LISTED RECORDS:
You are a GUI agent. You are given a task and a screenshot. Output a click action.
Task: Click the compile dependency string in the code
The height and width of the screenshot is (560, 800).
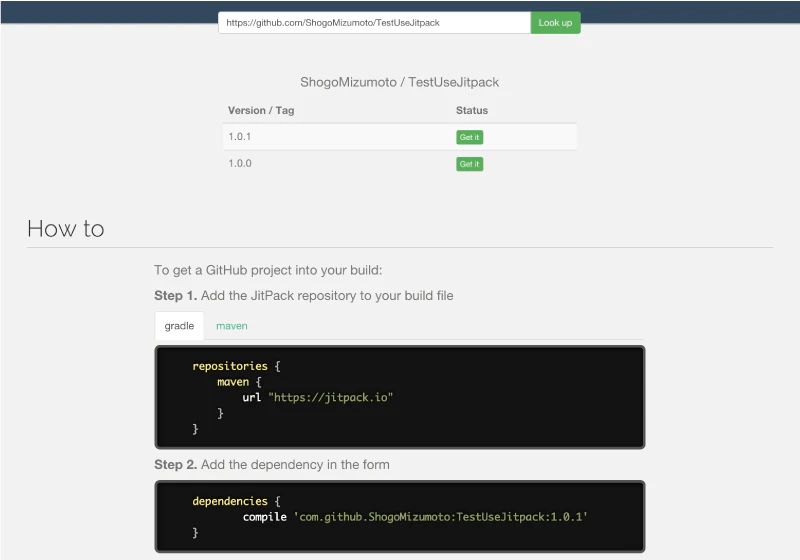tap(441, 517)
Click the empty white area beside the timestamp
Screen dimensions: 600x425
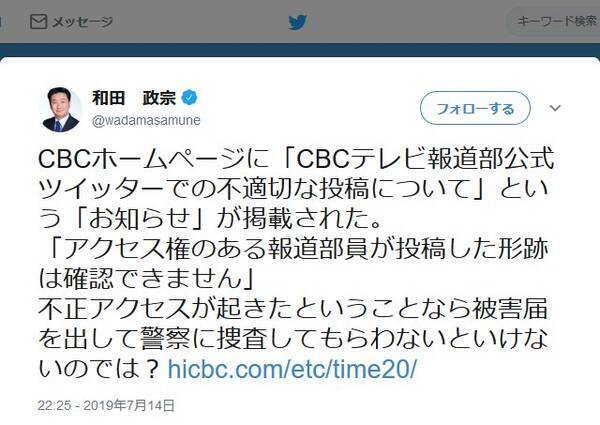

TASK STATEMENT: Repeat every entry exactly, but leave out the pictures.

SOLUTION:
You are a GUI agent. You are given a task and a screenshot. Output a click action.
Task: Click the compile dependency string in the code
The height and width of the screenshot is (560, 800).
tap(441, 517)
Click the empty white area beside the timestamp
Screen dimensions: 600x425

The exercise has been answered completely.